La computación cuántica dejó de ser un experimento de laboratorio para convertirse en una herramienta concreta que ya aplican bancos, laboratorios y ciudades. En la Argentina, empresas como /q99 ya optimizan el tránsito urbano con esta tecnología.
Lo que en 2020 la serie Devs mostraba como un búnker secreto capaz de simular el universo entero, hoy es una realidad accesible vía nube. La diferencia es que ahora no se trata de reconstruir el pasado, sino de resolver problemas cotidianos: desde la logística de un delivery hasta la optimización de semáforos.
¿Cómo funciona realmente?
Mientras una computadora tradicional procesa bits que solo pueden ser 0 o 1, una cuántica utiliza qubits que, gracias a la superposición cuántica, pueden estar en varios estados a la vez. A eso se suma el entrelazamiento, que conecta qubits incluso a distancia. El resultado: una capacidad de cómputo que crece de forma exponencial.
Facundo Díaz, CEO de /q99, lo explica con una analogía: “La evolución de la capacidad cuántica es comparable a la ley de Moore. Hoy trabajamos con 124 qubits de IonQ y a fin de año tendremos 256. Y no es solo cantidad, es capacidad”.
Un año bisagra: del laboratorio al negocio
Según el Quantum Technology Monitor 2026 de McKinsey, más de 300 empresas como Airbus, JPMorgan y Boehringer Ingelheim ya usan computación cuántica para resolver problemas comerciales. El informe estima que el sector generará entre 1,3 y 2,7 billones de dólares para 2035, y que la inversión en 2025 alcanzó los 12.600 millones de dólares, seis veces más que el año anterior.
En Argentina, Díaz señala que “2025-2026 es el bienio de aplicación en gobiernos y grandes empresas; 2027-2028 será para las medianas. La tecnología ya está accesible vía cloud”.

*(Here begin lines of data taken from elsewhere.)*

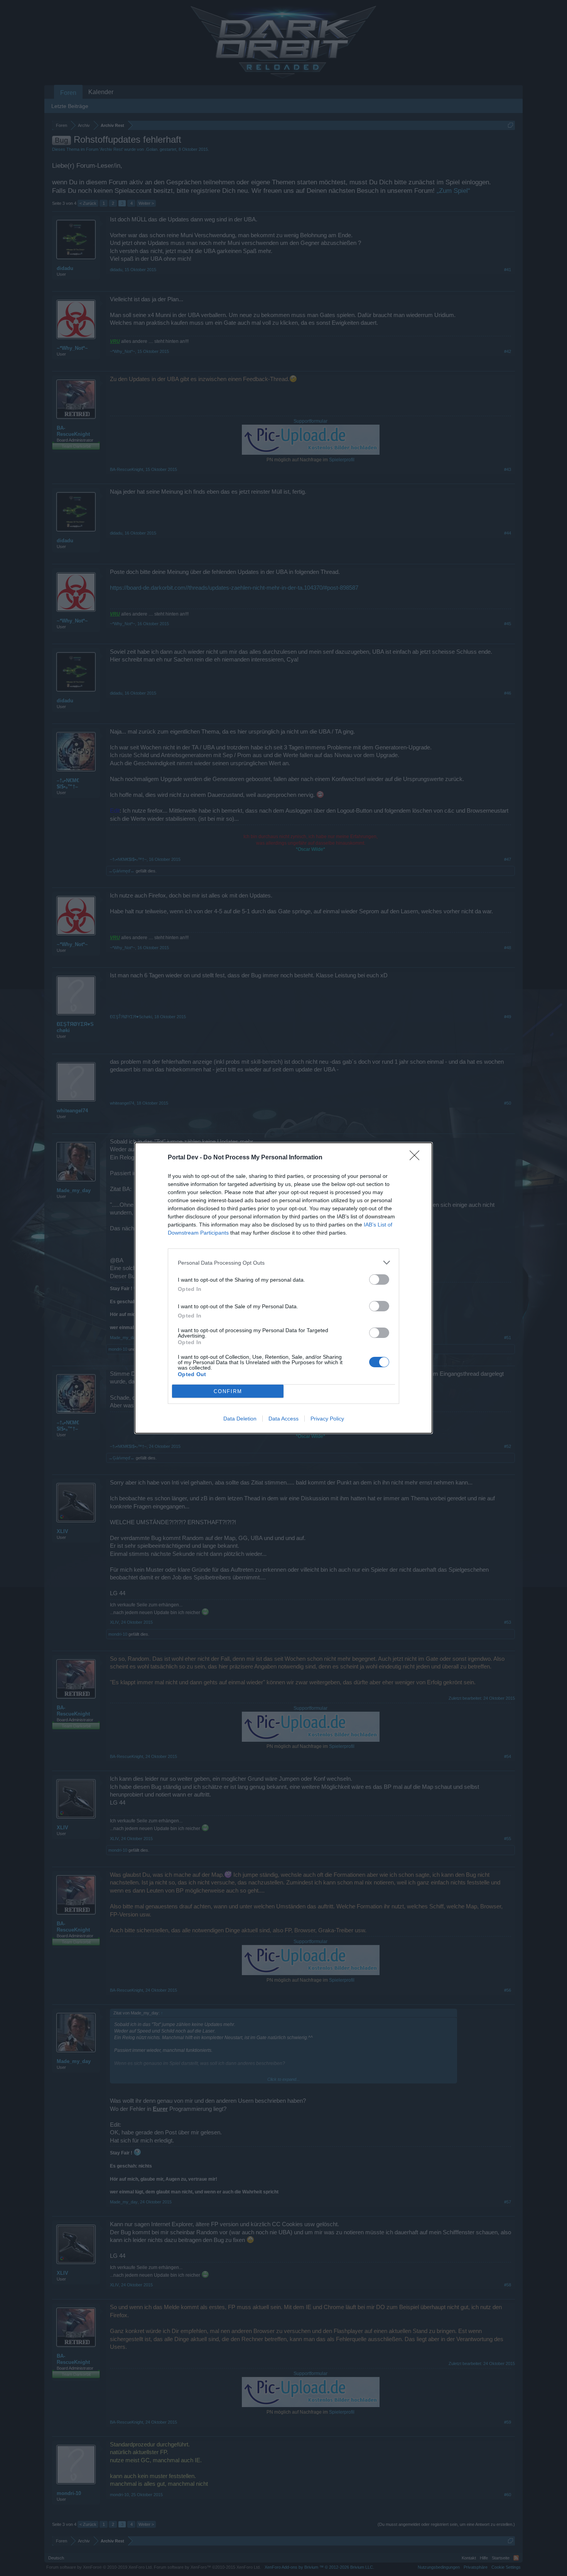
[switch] (379, 1279)
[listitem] (283, 1262)
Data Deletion (239, 1418)
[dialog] (283, 1288)
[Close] (417, 1158)
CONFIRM (228, 1391)
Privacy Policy (327, 1418)
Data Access (283, 1418)
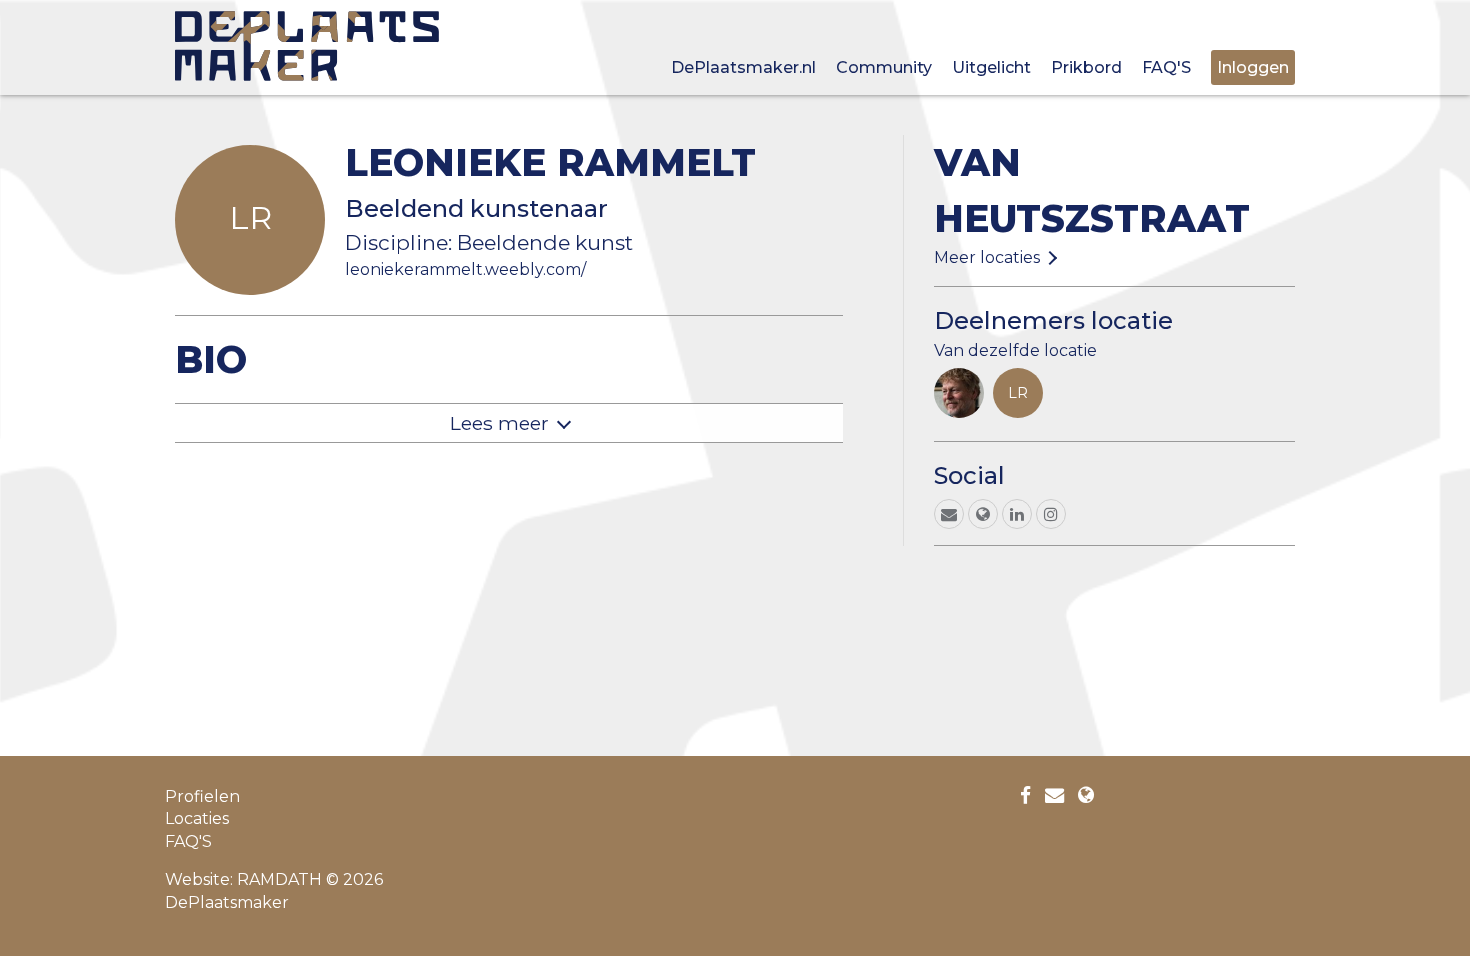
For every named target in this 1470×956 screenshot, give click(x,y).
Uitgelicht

IBM presentó en noviembre de 2025 su procesador Nighthawk de 120 qubits, con el objetivo de lograr ventaja cuántica verificable a fines de 2026. Google, por su parte, demostró que su chip Willow completó en cinco minutos una tarea que a una supercomputadora clásica le tomaría varias veces la edad del universo. Y la Cleveland Clinic ya simuló una proteína de 303 átomos, algo imposible para la computación clásica.
Los primeros usos concretos
Más allá de la energía o la farmacéutica, Díaz identifica tres frentes de impacto inmediato:
1. Optimización y logística: “La computación cuántica es transformacional en cadena de suministro. Nosotros trabajamos en ciudades optimizando el tránsito con semáforos integrados al transporte público”, detalla Díaz. Esto ya se traduce en eficiencias del 30% o más en costos y tiempos.
2. Cálculos matemáticos complejos: En finanzas, permite modelar riesgos y optimizar portafolios de inversión evaluando millones de escenarios en paralelo.
3. Ciberseguridad: La capacidad futura de las computadoras cuánticas para vulnerar la encriptación actual ya impulsa a organismos como el NIST y la ANSSI a desarrollar criptografía poscuántica. Mientras tanto, ciberdelincuentes aplican la estrategia “Harvest Now, Decrypt Later”: roban datos cifrados hoy para descifrarlos mañana.
El desafío no es la ciencia, es la aplicación
Díaz es claro: “Hoy el desafío es la aplicación, no la ciencia. No necesitás ser físico; si venís de la informática y la programación, estás en el momento justo”. En Argentina, el proyecto QUBIT.AR (CONICET, UBA, UNC, UNSAM, Balseiro) trabaja desde 2022 en simulación molecular y criptografía poscuántica. En junio de 2026, investigadores del CONICET, CNEA y Balseiro publicaron en PRX Quantum una técnica de sensado cuántico con aplicaciones biomoleculares.
La escena de Devs, con su cubo hermético, ya no es solo ficción. Hoy, esa capacidad está en la nube, accesible para bancos, ciudades y empresas medianas que recién empiezan a asomarse.